Se habían citado luego de casi ocho años de ausencia sostenida. No hacía muchas horas Lena se había bajado de un avión que venía de Bogotá. El día anterior había dormido su última noche en Yopal, en donde había estado casada el mismo tiempo de no ver a Gabriel Duarte. Pero ahora estaba en el Callejón Porto de Cartagena de Indias, y quería iniciar una nueva vida. Volver a sus raíces de mujer costeña era sólo otra forma de continuar el destino que ella misma se había escamoteado.

El encuentro lo habían concertado desde febrero, y era 18 de junio. La noche no era fresca. El calor parecía un ente más de los días estériles que habían precedido aquel instante. El calor con vapores y olores de ciénaga era lo único democrático en las calles y las aceras, dilataba y descorría la pintura de las casas y daba un ambiente selvático a los jardines de almendros y plátanos. Todo, o casi todo, rezumaba sudor o salitre. La brisa apenas movía algunas hojas. El minutero del reloj de Gabriel se acercaba al número 10.

Se reconocieron apenas Gabriel bajó del taxi.
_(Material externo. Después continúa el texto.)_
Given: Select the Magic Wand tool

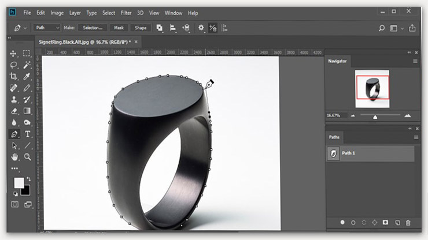Looking at the screenshot, I should (x=27, y=65).
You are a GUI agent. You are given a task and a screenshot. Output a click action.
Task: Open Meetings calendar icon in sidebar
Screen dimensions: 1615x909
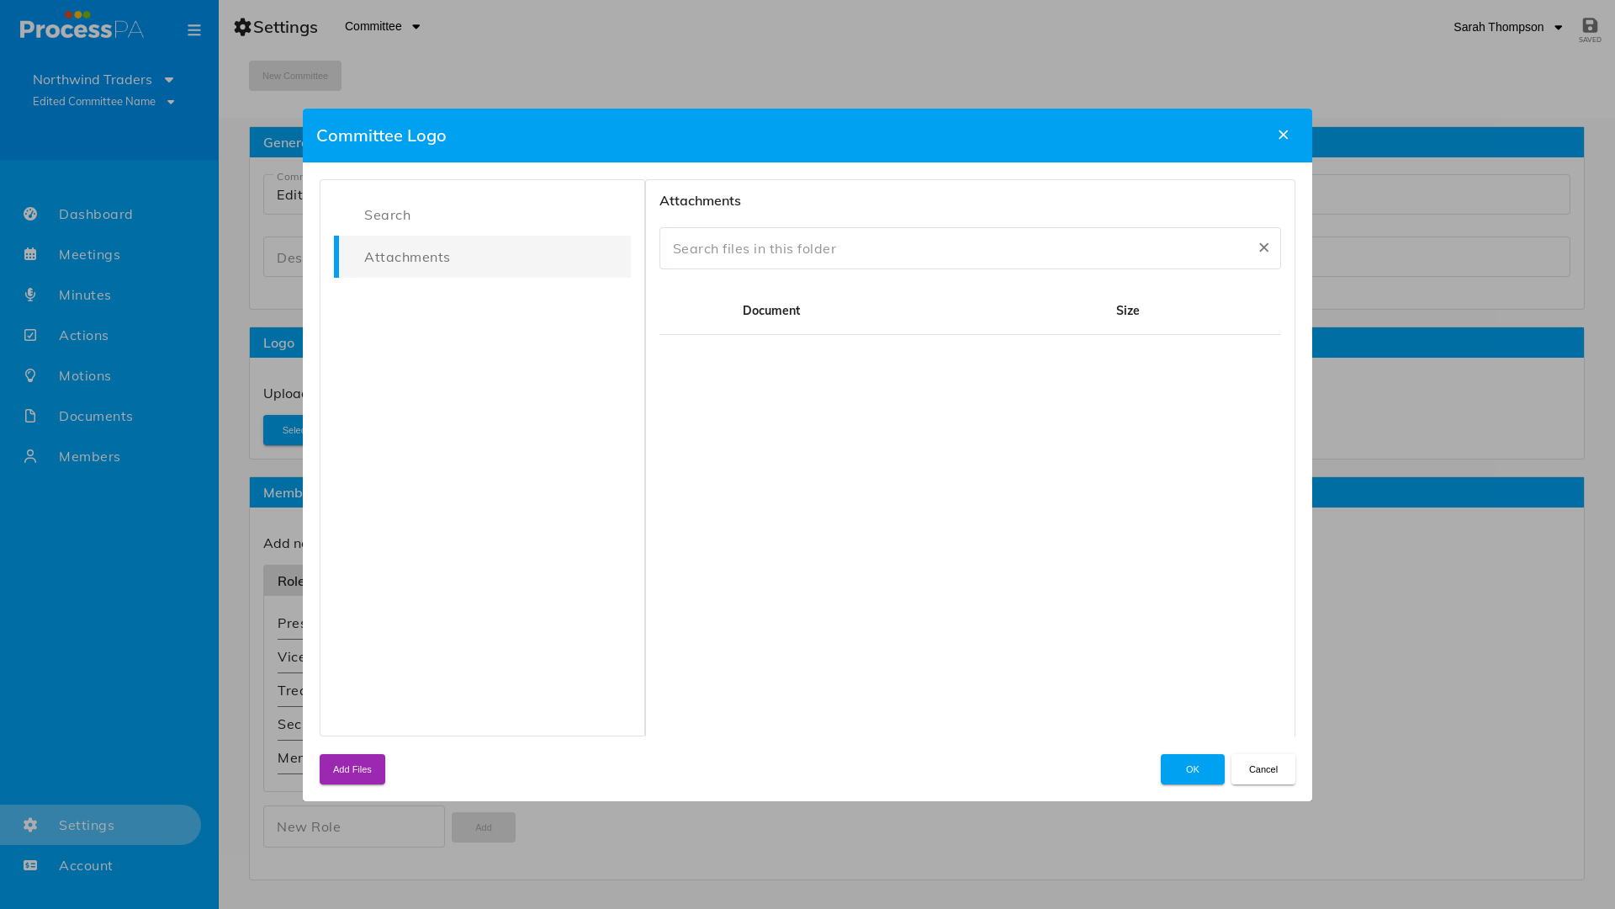coord(30,254)
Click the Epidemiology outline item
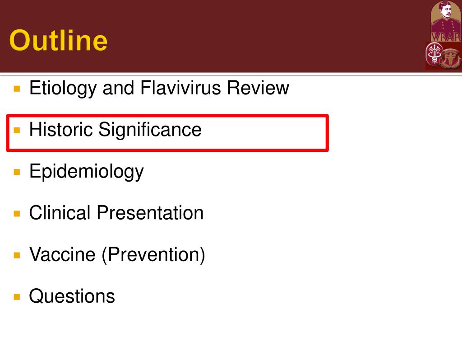 86,171
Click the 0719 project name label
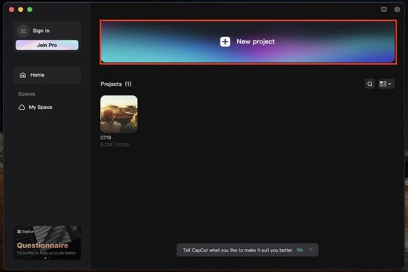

Él camino unos trece pasos, Lena salió a su encuentro. Hubo un abrazo tímido. Ambos eran altos, jóvenes, pero se sabían distintos a fuerza de golpes de vida.

—Pensé que no ibas a venir—dijo Lena Lloret, fingiendo molestia y corrigiendo su gesto con una media sonrisa.

—Tengo poco tiempo, pero qué importa—respondió él.

— ¿Y qué quieres hacer?

—Caminemos, ¿no? —dijo Gabriel Duarte, sujetando a Lena ligeramente del brazo.

—Vamos, ya me he despedido de mi tía—dio ella un suspiro profundo.

— ¿Qué tal el viaje?

—Aburrido, tenía ganas de verte—comentó Lena, fijándose con mucha atención en la reacción de Gabriel—. ¿Tú te marchas mañana temprano?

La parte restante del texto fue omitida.